Film strength. We’ve all heard of it at some point, but most of us aren’t exactly sure what it is, or what it does for our dirt bike engines. We know that it has something to do with oil, but that’s about it. In this article, I’ll try to answer the previous questions and take the mystery out of oil film strength.
What Is Film Strength?
The simple answer is that film strength is protection for the components of your engine.
The more in-depth answer starts with a basic definition of film strength. Oil film strength is a measurement (in psi) of a lubricant’s strength, or its ability to not break under pressure. Oil’s primary job is to prevent the various components of engines from rubbing against each other. When oil doesn’t do its job, friction is created, and the parts of your engine can become damaged over time as a result. However, if an oil has a high film strength, it can sustain its position between the two components without being squeezed out, hence giving the components the necessary protection they need from each other.

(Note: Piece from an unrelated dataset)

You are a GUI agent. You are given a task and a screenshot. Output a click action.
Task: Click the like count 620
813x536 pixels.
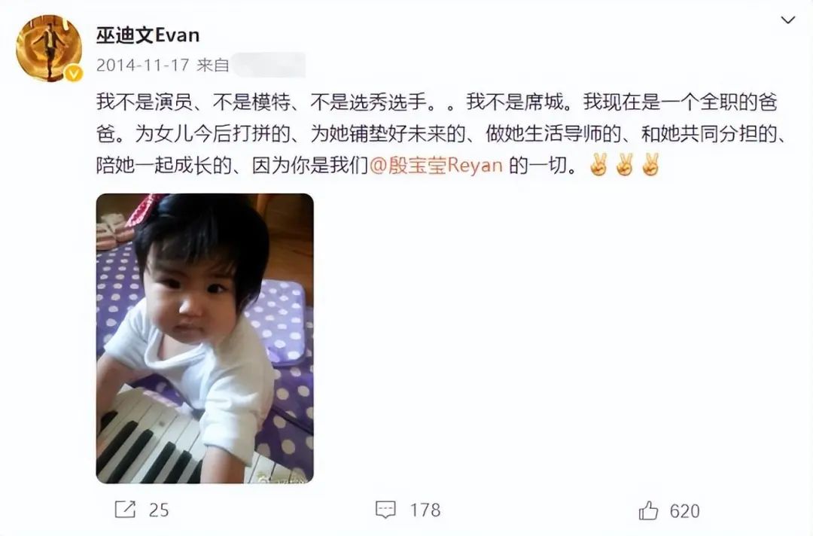point(684,511)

Film Strength & Bubble Gum
I like to relate the properties of film strength with that of blowing bubbles with bubble gum. A low oil film strength is like trying to blow a bubble with just one piece of bubble gum. The pressure from the air used to blow the bubble will only allow the bubble to barely start to take form before it pops. The layer of gum is too thin to sustain higher pressures of air.
Now, imagine taking five pieces of bubble gum in your mouth at one time and then attempting to blow a bubble with them. That bubble is going to be able to withstand a lot more pressure without breaking than the single piece of bubble gum could. The reason it’s able to do that is that it’s more resistant to the pressure, due to the thickness provided by combining five pieces of gum into one. This is similar to oil with a high film strength. It can tolerate a lot more pressure before breaking and being squeezed out from between the two metal components.
Strength Of Various Oil Types
Film strengths vary in different oils. Some oils have ridiculously high film strengths, while other oils have ridiculously low oil film strengths. It’s important to take each into account when choosing an oil type for your bike.
Full Synthetic Oil
Full synthetic oils have the highest film strengths from 2000 psi to 5000 psi. This is because synthetic oils are chemically constructed. This means that certain “modifications” can be made to alter the oils’ film strength during production.
It follows close behind its cousin (full synthetic) in film strength, sometimes reaching the same measurements.
Castor oil is another oil that possesses very high oil film strength measurements. However, the unfortunate by-product of castor is that you get some wax and sludge build-up as well.
Mineral oil is the one dominant type of oil that continually sees low marks in the film strength category. Typical, straightforward mineral oil will measure between 500 – 900 psi.
A good rule of thumb to take into consideration when figuring out how high the film strength measurements would be without knowing the exact number is to look at the oil’s viscosity and thickness. Higher viscosity and thickness translates into higher oil film strength, A lower viscosity and thinness translates into lower film strength. But remember, when comparing motorcycle oil to car oil, everything changes because car oil is designed to serve an entirely different purpose.
Just like with any mechanical marvel, a dirt bike’s engine has to operate at optimal levels at all times to ensure longevity and excellent performance. A key component to achieving that is making sure you’re putting the best oil possible into your motor, whether it is a 2-stroke or 4-stroke.
Oil film strength is just one of the many components of oil that can’t be overlooked when deciding on which type/brand to use on your bike. It is decisions like these that can make all the difference when its time for a rebuild, because replacing your whole dirt bike engine is a lot more expensive than a routine rebuild.